» Dados apresentados:
■ ■ ■ ■ ■

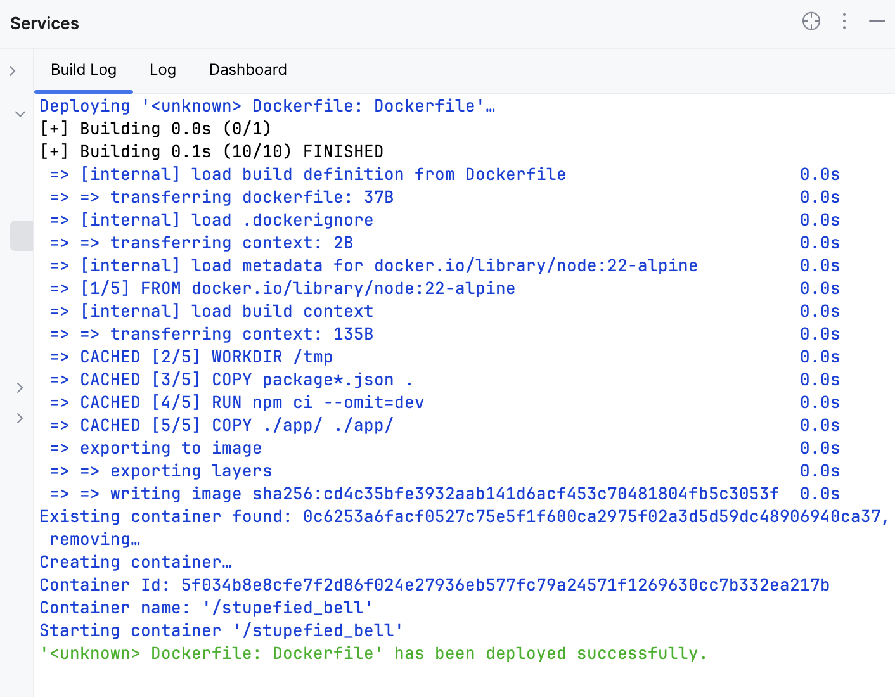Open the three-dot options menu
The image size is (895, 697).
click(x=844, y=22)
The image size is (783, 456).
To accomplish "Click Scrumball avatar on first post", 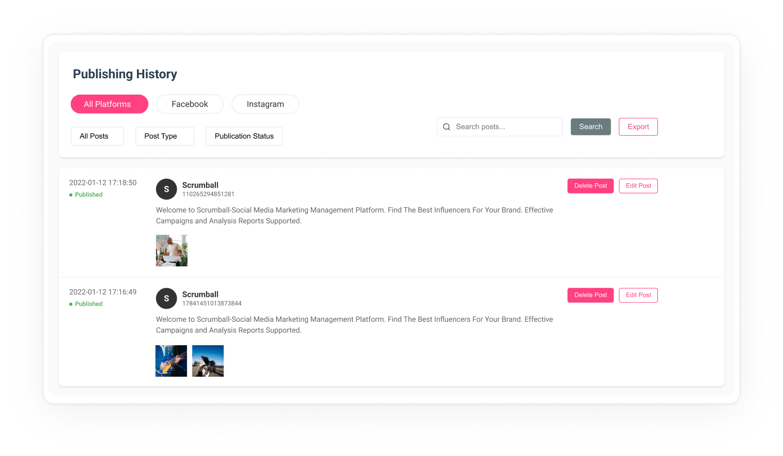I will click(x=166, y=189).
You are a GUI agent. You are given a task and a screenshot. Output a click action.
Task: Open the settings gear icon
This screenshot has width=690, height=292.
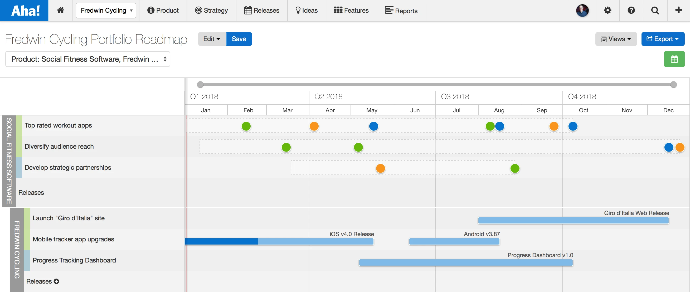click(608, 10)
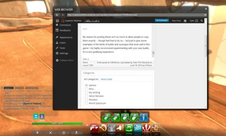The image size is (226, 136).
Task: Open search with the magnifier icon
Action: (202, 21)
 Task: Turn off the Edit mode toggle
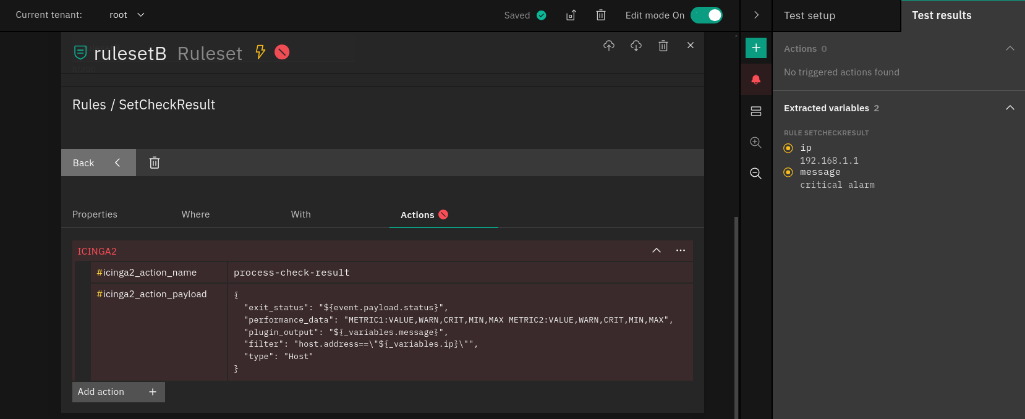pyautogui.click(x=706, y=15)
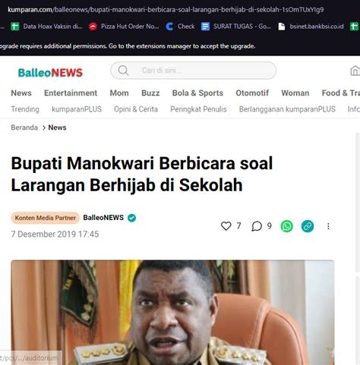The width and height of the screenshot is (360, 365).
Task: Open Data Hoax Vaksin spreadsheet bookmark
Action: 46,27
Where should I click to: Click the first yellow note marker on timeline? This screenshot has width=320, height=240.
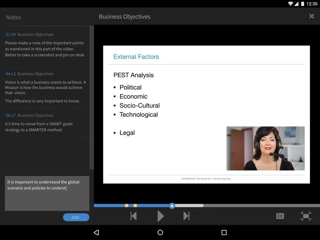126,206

■ ■ ■ ■ ■

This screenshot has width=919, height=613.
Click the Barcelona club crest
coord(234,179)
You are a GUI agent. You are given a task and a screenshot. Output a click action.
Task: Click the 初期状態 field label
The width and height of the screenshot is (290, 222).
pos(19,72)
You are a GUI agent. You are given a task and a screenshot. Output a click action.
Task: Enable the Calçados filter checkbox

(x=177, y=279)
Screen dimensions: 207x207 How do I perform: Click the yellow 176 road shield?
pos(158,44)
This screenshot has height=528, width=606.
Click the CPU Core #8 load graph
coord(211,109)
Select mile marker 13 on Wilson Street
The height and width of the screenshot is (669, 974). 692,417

■ ■ ■ ■ ■

» Seu objetivo:
Transcreva sem nenhuma alteração os registros desde a linha que contém "Screen dimensions: 207x207" até a linha que contém "The height and", incluindo essas duas linhas.

» Resposta escrita:
Screen dimensions: 207x207 How do I perform: Click the yellow 176 road shield?
pos(158,44)
This screenshot has height=528, width=606.
Click the CPU Core #8 load graph
coord(211,109)
Select mile marker 13 on Wilson Street
The height and width of the screenshot is (669, 974). 692,417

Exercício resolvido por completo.